The president of Turkey’s Human Rights Association, Ozturk Turkdogan, lamented today’s decision, saying it squarely contradicted the ECHR’s earlier position on the case. He told Al-Monitor the decision left victims with “an irreversible sense of injustice” and accused the ECHR of complicity with Turkish diplomats and members of the judiciary “who lobby them incessantly in Strasbourg.” Turkdogan asserted, “As of today, we can count the European Convention on Human Rights dead.”
Yaman Akdeniz, a prominent cyber-rights activist and vocal critic of the ECHR because of its recent stance on Turkey, tweeted, “The European Court of Human Rights has become an apologist for the Turkish Constitutional Court claiming that the Turkish Court provides an effective remedy.”
Tunc’s widow Guler had even harsher words for the judges in France. She told Al-Monitor, “With this judgement, the ECHR did not execute justice, it committed a crime against humanity. Through this verdict it told Turkey ‘We accept this massacre, go ahead and commit even greater ones.’ That is the message that was delivered today.”
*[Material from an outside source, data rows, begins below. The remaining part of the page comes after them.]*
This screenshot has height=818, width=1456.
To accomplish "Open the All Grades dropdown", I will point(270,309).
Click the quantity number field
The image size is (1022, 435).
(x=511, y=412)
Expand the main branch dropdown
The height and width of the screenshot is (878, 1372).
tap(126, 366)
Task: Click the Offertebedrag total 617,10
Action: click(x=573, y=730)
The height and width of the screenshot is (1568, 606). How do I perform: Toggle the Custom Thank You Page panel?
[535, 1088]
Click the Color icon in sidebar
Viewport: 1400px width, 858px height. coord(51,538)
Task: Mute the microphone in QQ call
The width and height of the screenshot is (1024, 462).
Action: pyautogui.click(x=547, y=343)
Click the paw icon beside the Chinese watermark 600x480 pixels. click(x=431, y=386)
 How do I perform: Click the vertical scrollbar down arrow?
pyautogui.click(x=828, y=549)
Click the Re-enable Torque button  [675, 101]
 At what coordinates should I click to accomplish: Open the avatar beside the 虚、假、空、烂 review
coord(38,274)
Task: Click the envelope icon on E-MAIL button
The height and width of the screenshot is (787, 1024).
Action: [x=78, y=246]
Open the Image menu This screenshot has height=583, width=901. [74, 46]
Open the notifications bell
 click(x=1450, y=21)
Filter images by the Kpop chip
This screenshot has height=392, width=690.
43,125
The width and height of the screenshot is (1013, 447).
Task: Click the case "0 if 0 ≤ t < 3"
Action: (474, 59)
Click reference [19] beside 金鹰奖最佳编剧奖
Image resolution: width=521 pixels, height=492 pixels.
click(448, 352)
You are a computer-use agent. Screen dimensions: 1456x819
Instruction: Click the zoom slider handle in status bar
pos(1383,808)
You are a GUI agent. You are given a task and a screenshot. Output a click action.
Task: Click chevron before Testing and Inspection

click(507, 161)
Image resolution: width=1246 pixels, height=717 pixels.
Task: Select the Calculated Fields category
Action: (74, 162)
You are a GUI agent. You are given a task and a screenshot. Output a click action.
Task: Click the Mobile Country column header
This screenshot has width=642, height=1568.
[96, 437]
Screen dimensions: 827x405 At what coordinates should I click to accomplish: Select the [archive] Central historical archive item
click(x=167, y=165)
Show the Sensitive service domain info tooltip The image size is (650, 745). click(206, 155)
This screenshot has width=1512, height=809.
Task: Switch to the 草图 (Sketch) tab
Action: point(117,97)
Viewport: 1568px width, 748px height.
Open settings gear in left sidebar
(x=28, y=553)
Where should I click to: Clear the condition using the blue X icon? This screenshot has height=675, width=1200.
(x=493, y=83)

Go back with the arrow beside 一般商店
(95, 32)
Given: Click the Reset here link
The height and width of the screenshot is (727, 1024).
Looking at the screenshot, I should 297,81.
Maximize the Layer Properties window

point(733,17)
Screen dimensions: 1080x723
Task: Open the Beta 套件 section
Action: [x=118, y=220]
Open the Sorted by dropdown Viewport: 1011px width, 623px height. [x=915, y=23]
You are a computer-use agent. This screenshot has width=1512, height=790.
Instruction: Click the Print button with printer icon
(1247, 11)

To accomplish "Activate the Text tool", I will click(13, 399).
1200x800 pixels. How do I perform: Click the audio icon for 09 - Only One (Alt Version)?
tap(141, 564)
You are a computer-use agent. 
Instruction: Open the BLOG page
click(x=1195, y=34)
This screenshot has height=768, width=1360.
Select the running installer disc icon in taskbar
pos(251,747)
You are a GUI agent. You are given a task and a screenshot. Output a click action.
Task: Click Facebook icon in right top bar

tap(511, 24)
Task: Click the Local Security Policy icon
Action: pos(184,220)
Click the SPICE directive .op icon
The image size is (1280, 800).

Tunc died with his brother Mehmet, a locally elected Kurdish official. They were identified by their remains, “a few bones” the BBC reported. Many of the victims were said to have burned to death, ostensibly as a result of shells fired at the buildings. Tunc was badly wounded but relatives insist he could have been saved had authorities granted an ambulance access to him.
One of the more likely reasons the European body seems reluctant to admit such cases is because of their sheer volume, in parallel to the spike in abuses since Turkey’s ruling Justice and Development Party began cracking down on dissidents in the wake of the failed 2016 coup.
A total of 7,100 cases were filed against Turkey in Strasbourg in 2018 alone, ranking Turkey behind Russia, Romania and Ukraine. The court lauded Turkey, however, for having settled 146 cases last year even before the ECHR issued its own verdict, a twofold increase over 2017.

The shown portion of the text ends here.